§ Passage:
□ □ □
[Corpora-List] SemEval discussion at NAACL 2019

Jelena Mitrovic jecovit at gmail.com
Mon Jun 17 13:27:28 CEST 2019

Dear Ted,

Thank you for starting this discussion and reminding us all about the issues that were raised at SemEval.

This was my first-time participation in SemEval, and I did indeed think that only the top scoring systems should be described in papers. Ours was No 10 so I thought, OK, we barely made it :) I was also very surprised to hear that some of the top-scoring teams in some tasks did not write a paper at all, but I understand that some students do not wish to go into academia and see no point in learning how to write an academic paper.

This is certainly an important discussion and I do hope that others join in.

Best wishes, Jelena

On Mon, 17 Jun 2019 at 13:03, Ted Pedersen <tpederse at d.umn.edu> wrote:

> Here are some very interesting followup thoughts from Laura Dietz.
□ □ □
§ Aim of the task: Copy the SemEval message between "This was my" and "from Laura Dietz.", inclusive, and swap "students" for "participants". The listing that comes next is drawn from a different source than the message above.

§ Supplied information:
□ □ □
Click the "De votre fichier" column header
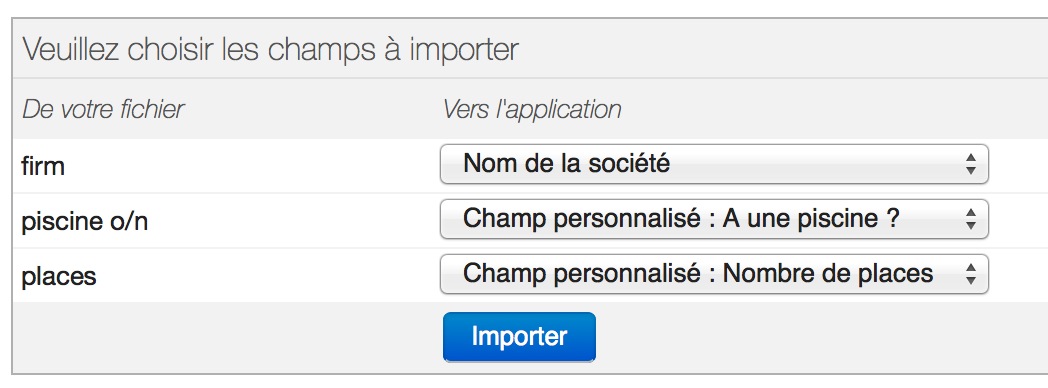 tap(103, 109)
□ □ □
§ Task solution:
This was my first-time participation in SemEval, and I did indeed think that only the top scoring systems should be described in papers. Ours was No 10 so I thought, OK, we barely made it :) I was also very surprised to hear that some of the top-scoring teams in some tasks did not write a paper at all, but I understand that some participants do not wish to go into academia and see no point in learning how to write an academic paper.

This is certainly an important discussion and I do hope that others join in.

Best wishes, Jelena

On Mon, 17 Jun 2019 at 13:03, Ted Pedersen <tpederse at d.umn.edu> wrote:

> Here are some very interesting followup thoughts from Laura Dietz.